I have seen some third parties provide Github repositories with samples and examples and postman collections. This can really help get your team started quickly and deliver faster.
#6. Idempotent APIs
This is an extension to point 5 on API style but since this is a very important concept it deserves its own point. I am a big fan of idempotency. As per wikipedia,
Idempotence is the property of certain operations in mathematics and computer science whereby they can be applied multiple times without changing the result beyond the initial application.
You can safely retry idempotent API operations. This is critical since API calls can/will fail and you should know which operations you can safely retry. This is implemented via idempotency keys. When a client retries, it will use the same idempotent key from its previous request. With this, we can then identify which client’s request was successful earlier.
#7. Getting data out of the third party provider
The data stored in the third party system is your data. You might need to move that to a data warehouse for analytics or power other capabilities from the existing data. So, you need to understand options available to move data out of the third party system. I have seen three main solutions here:
- Database archive dump as CSV or other format
- Events published on Kafka
- Access to the database then you can either do CDC or take database dumps
I prefer real time event streams published on a message bus like Kafka so that we can do real time streaming and power real time use cases.

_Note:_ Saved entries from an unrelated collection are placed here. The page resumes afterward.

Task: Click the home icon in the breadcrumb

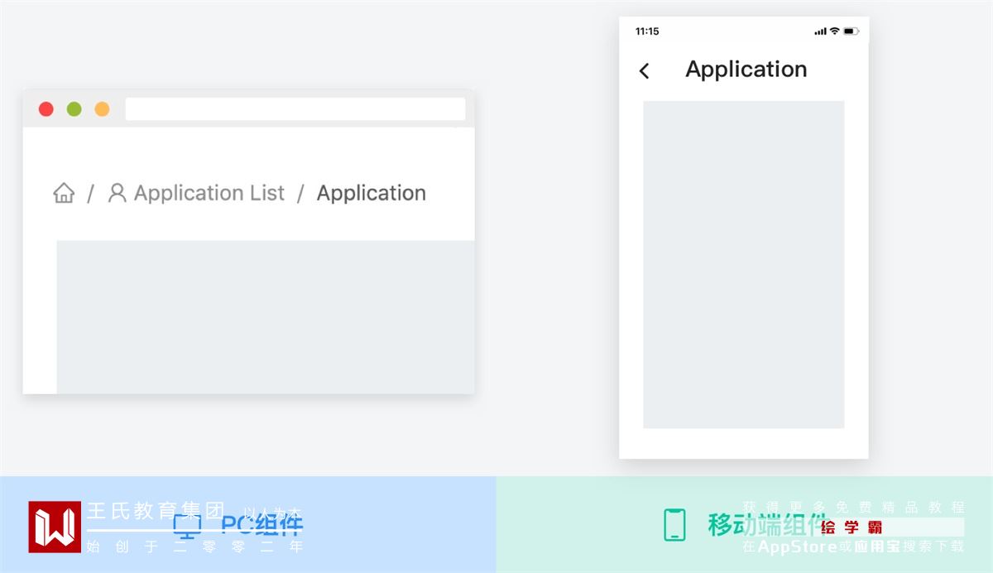Action: [x=64, y=193]
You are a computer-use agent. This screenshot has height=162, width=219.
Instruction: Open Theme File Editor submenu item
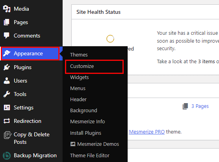[90, 155]
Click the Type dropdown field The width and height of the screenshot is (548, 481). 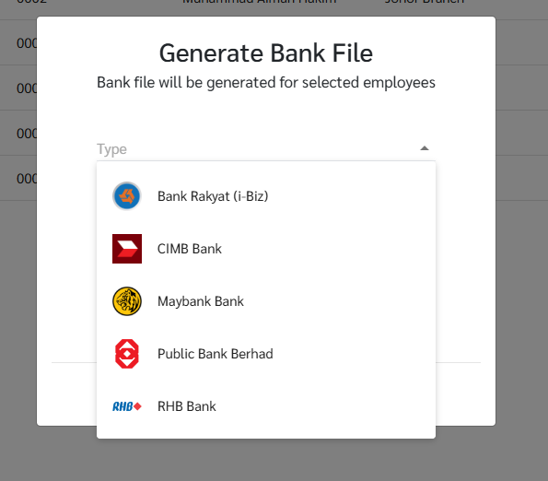point(266,149)
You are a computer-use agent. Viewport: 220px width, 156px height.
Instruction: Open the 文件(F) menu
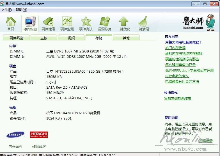(x=6, y=10)
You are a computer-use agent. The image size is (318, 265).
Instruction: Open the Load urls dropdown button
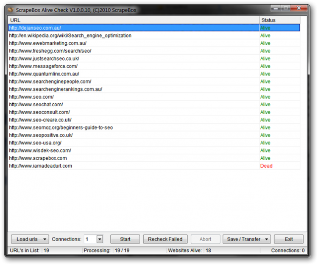[30, 239]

Last factor you should consider is the community aspect of the third party provider. Do they have active forums where developers can ask questions? Are there enough developers in your region with the same skills? Who is using it? Can you easily train your developers? Do they provide training?
It is an interesting time to build software. There are times it feels like we are connecting multiple lego blocks. It is easy to fall for a bad third party provider. You should consider multiple things before finalizing a third party.